Scénographie en place, voix off masculine qui accompagne le public et présence saisissante des trois interprètes… autant de composantes qui interpellent sur scène. Elles sont annonciatrices d’une histoire qu’on sent venir, mais qui n’arrivera pas comme souhaité. «Les jardins des secrets» rassemble pourtant différents ingrédients, nécessaires à la narration d’une tragédie théâtrale.
L’homme, figure paternelle, mari, mélancolique, effacé, sonne le glas d’un conflit familial. Il traîne une vie qui n’est pas la sienne, a épousé, «dans le respect» des traditions, une femme qu’il n’a jamais aimée. Leur union erronée est issue probablement d’un arrangement familial aux répercussions néfastes. L’épouse est fille de fortunés. Dépressive et malheureuse, n’ayant jamais aimé son époux, elle finit par entretenir une liaison avec un amant, aussitôt découverte. Leur vie de couple se disloque, devient un enfer et impacte la vie de leur fille unique. Cette dernière a suivi le mauvais exemple de ses parents en épousant un mari qu’elle n’a jamais aimé, et en se pliant à son tour aux traditions étouffantes. La jeune fille fuit ce mari la nuit de ses noces, et meurt dans un accident de voiture. Une mort qui hantera longtemps ses parents.
«Les jardins des secrets» est composée de plusieurs chapitres, aux différents titres, affichés en arabe, pendant la représentation. Tragique, la pièce, aux événements saccadés, raconte la détresse de cette famille, vivant au bord de l’abîme, dans un dialecte marocain peu saisissable, sans surtitrage. Le rythme lent et long, les émotions étirées sur scène dans d’interminables répliques, le ton monotone en voix off et l’intrigue pesante brouillent le spectateur. Ce dernier perd le fil et se perd dans des événements éclatés, des discours alertes, des lectures, des monologues ou dans différents échanges.

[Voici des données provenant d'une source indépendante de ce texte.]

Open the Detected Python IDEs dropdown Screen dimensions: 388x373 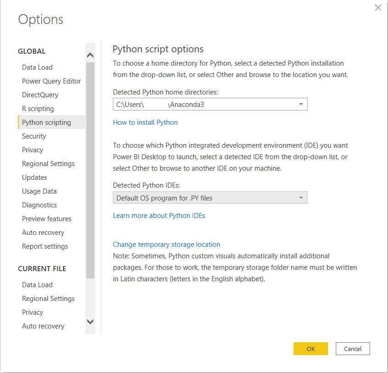pyautogui.click(x=301, y=197)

Cette création théâtrale, à la configuration classique, raconte le mal-être de l’humain et traduit sa fragilité, sur fond de tragédie familiale, ponctuée de quelques définitions psychologiques ou philosophiques : complexe d’Electre, Freud, Sartre… La pièce crie, nonchalamment, une existence vaine : celle d’un être humain qui s’interroge sur «Sa raison d’être», face aux épreuves. La pièce crie de nombreux vides existentiels et sombre totalement à son tour. A l’affiche de la création, Jalila Talemsi, Hager El Hamidi et Yassine Ahajjam.